(Rows of pointing data)
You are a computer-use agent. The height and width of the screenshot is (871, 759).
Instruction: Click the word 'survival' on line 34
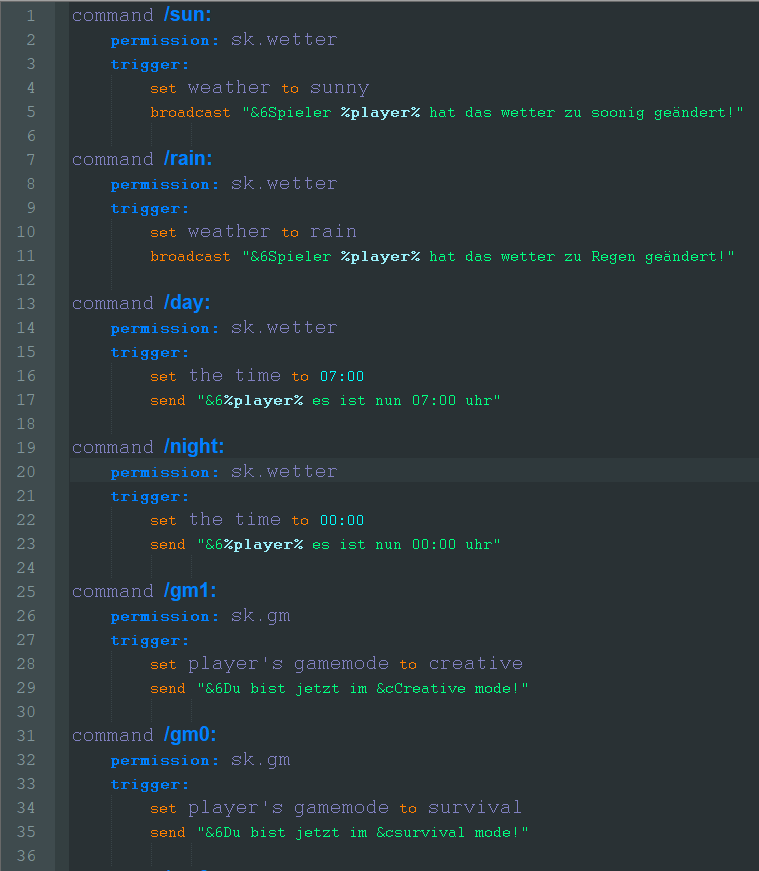click(475, 808)
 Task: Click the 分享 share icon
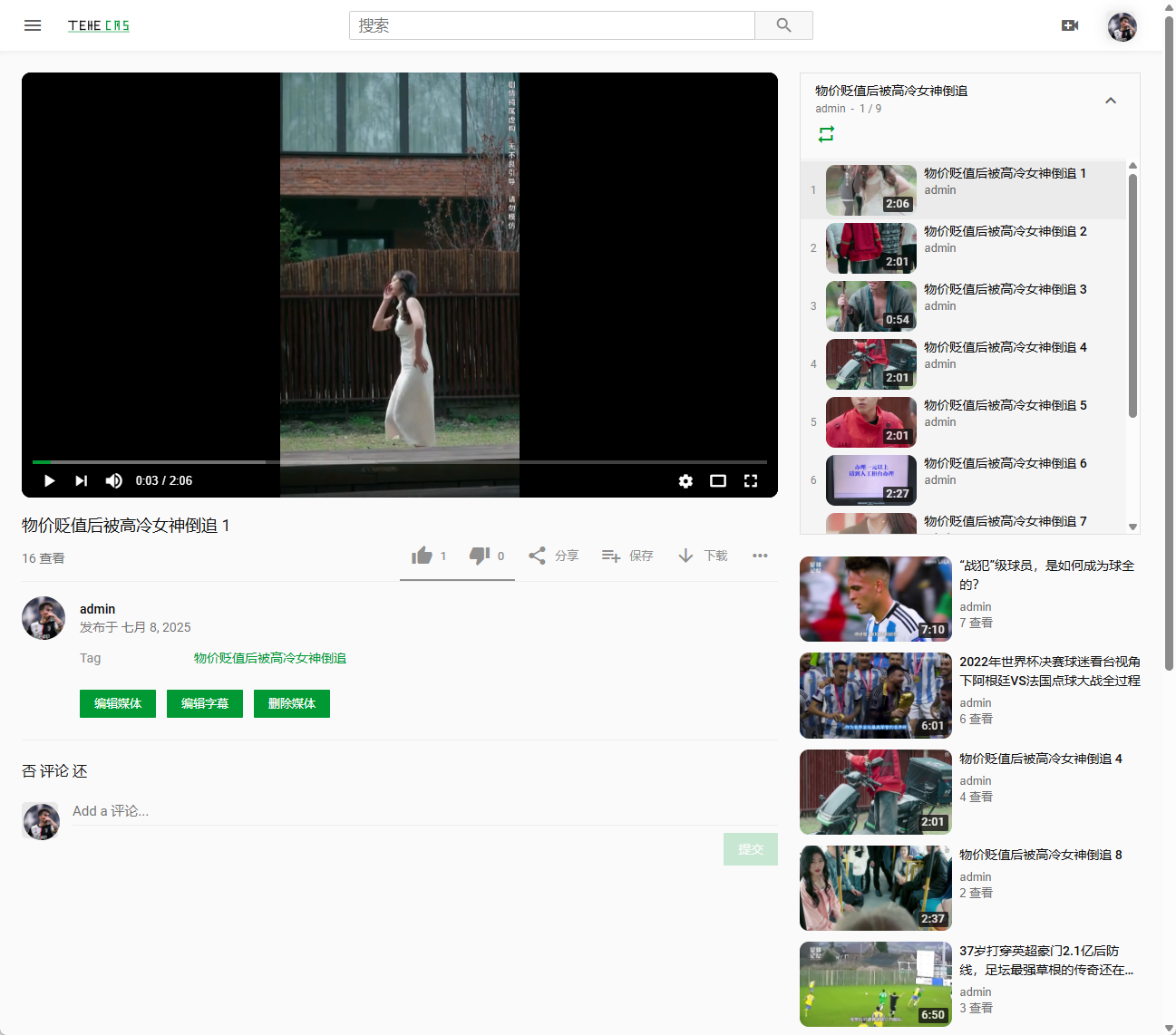pyautogui.click(x=537, y=555)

◆ Instructions for the task ◆
Render every line of the records as a Markdown table with the columns "Row" and "Line," skipping any blank lines and leaving the pictures out.

◆ Right answer ◆
| Row | Line |
|---|---|
| 1 | You are a computer-use agent. The height and width of the screenshot is (871, 759). |
| 2 | Instruction: Click the word 'survival' on line 34 |
| 3 | click(475, 808) |
| 4 |  Task: Click the 分享 share icon |
| 5 | pyautogui.click(x=537, y=555) |